Pat Symonds: Genau. Fernando kam zwei Runden früher, als wir eigentlich geplant hatten. Hätten wir davon ausgehen dürfen, dass wir deutlich länger als Michael hätten fahren können, wäre Draußenbleiben natürlich die beste Lösung gewesen. Aber Fernando hatte nicht genug Benzin an Bord. Es wäre wie gesagt nur eine Runde gewesen. Gleichzeitig wäre Michael dann aber auf frischen Reifen unterwegs, und wir haben bereits während des Qualifyings gesehen, dass seine Pneus während dieser "goldenen" ersten Runden hervorragend funktionierten. Wir mussten daher davon ausgehen, dass wir bei diesem Szenario keinen Vorteil haben würden. Sozusagen hinter Michael herzufahren und praktisch gleichzeitig mit ihm zu stoppen war für uns schlichtweg keine Option.
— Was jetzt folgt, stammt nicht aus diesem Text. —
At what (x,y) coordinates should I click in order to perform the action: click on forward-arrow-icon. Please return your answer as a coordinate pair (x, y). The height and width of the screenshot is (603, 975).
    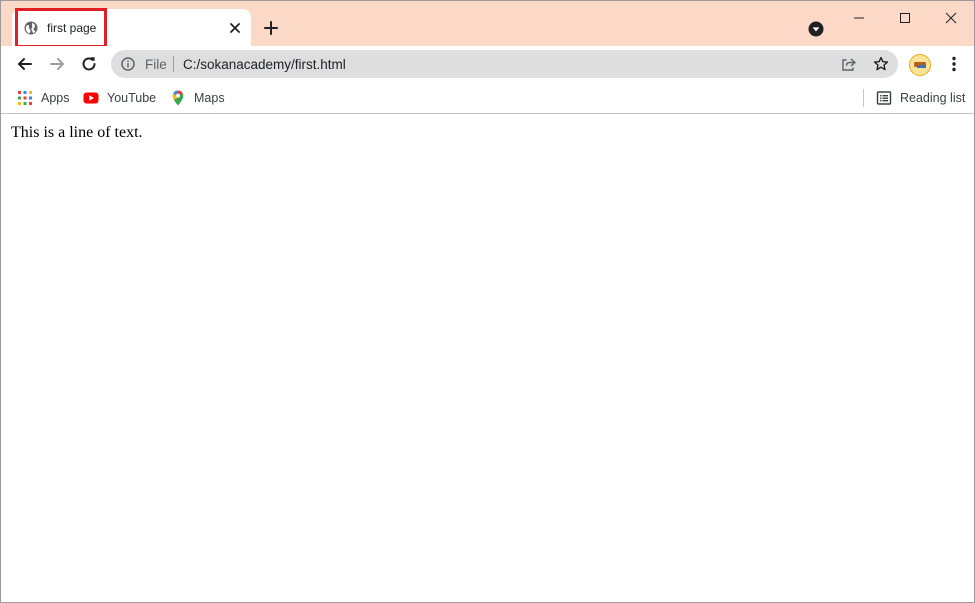
    Looking at the image, I should click on (57, 64).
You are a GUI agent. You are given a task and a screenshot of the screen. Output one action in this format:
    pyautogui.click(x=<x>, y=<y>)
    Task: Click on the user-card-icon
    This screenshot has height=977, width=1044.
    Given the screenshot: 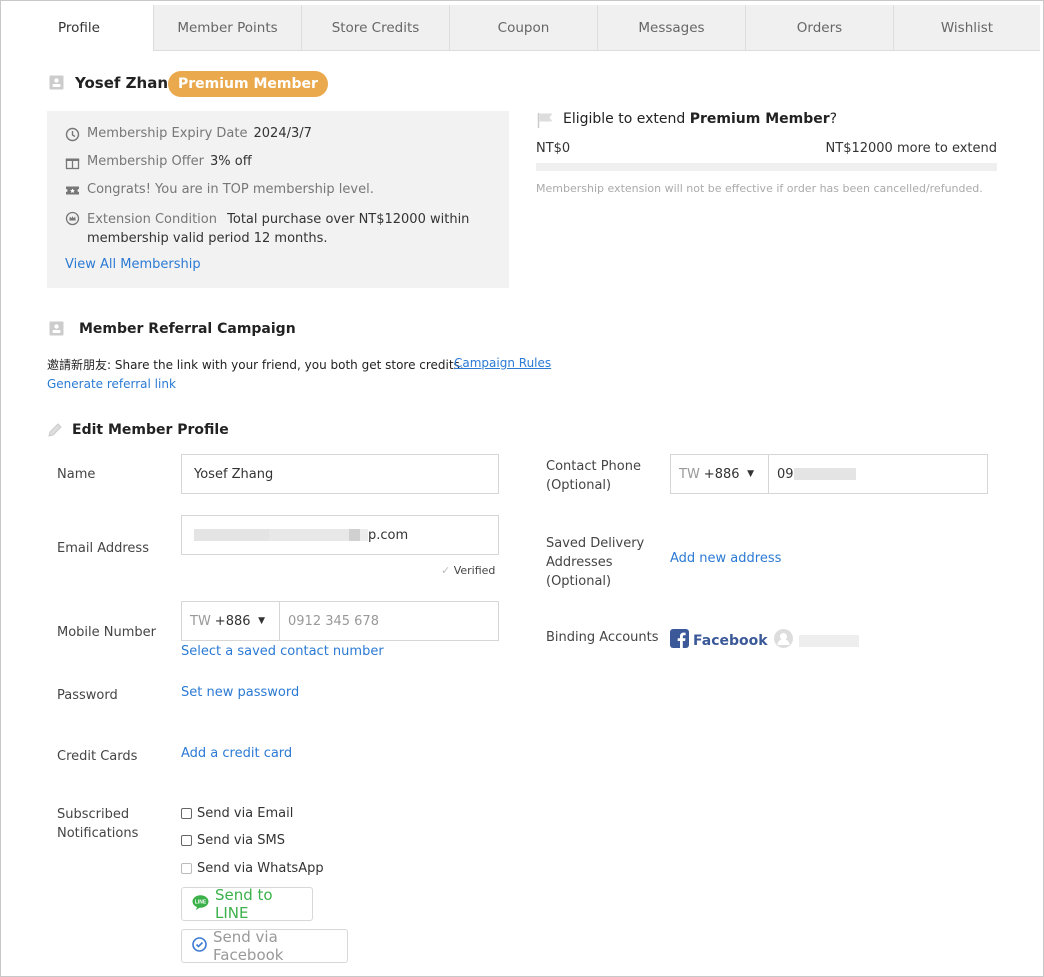 What is the action you would take?
    pyautogui.click(x=56, y=84)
Also wurden wir kreativ und nutzten die einzige Möglichkeit, die uns noch blieb: Fernando früher vorfahren zu lassen.

Wie schwer war es, den richtigen Zeitpunkt dafür zu errechnen?

Pat Symonds: Fernando durfte auf keinen Fall zu früh reinkommen, denn sonst wäre er Michaels Teamkollegen Felipe Massa "in die Hände gefallen". Als klar war, dass aus dieser Richtung keine Gefahr mehr drohte, funkten wir Fernando sofort an. Wir ließen ihm die Wahl: Wenn er eine Chance sah, Michael zu überholen, solle er draußen bleiben. Ansonsten sollte er reinkommen. Er entschied sich für die zweite Möglichkeit. Also zogen wir die Sache durch. Im Endeffekt fehlten uns nur 0,7 Sekunden.

Woran lag es?

Pat Symonds: Unter anderem daran, dass Michael in der freien Runde nach Fernandos Stopp eine Traumrunde auf den Asphalt brannte. Er fuhr auf einmal eine 1.25,7 min. Sein Durchschnitt in den Umläufen davor lag bei 1.27,4 Minuten. Seine Zeiten während des zweiten Stints ließen absolut nicht darauf schließen, dass er urplötzlich ein derartiges Potenzial abrufen könnte.

Ist es nicht besonders frustrierend, derart knapp geschlagen zu werden?

Pat Symonds: Um ehrlich zu sein: Das ist es doch, was den Motorsport ausmacht. Vor der Leistung von Michael und Ferrari ziehen wir den Hut. Sie haben alle getäuscht. Wir hätten auch an unserer geplanten Strategie festhalten können, wären aber trotzdem nur Zweiter geworden. Dann wäre ich richtig frustriert, weil wir nicht alles versucht hätten und wir uns die Frage hätten stellen müssen, "was wäre gewesen, wenn ...". Wir haben alles versucht, aber es reichte nicht. Wir sahen zwei gleichwertige Piloten in gleichwertigen Autos um den Sieg kämpfen*. Bereits unmittelbar nach dem Rennen habe ich gesagt: Wer nicht wagt, der nicht gewinnt. Dabei bleibe ich – umso mehr da wir auch überhaupt nichts verloren haben.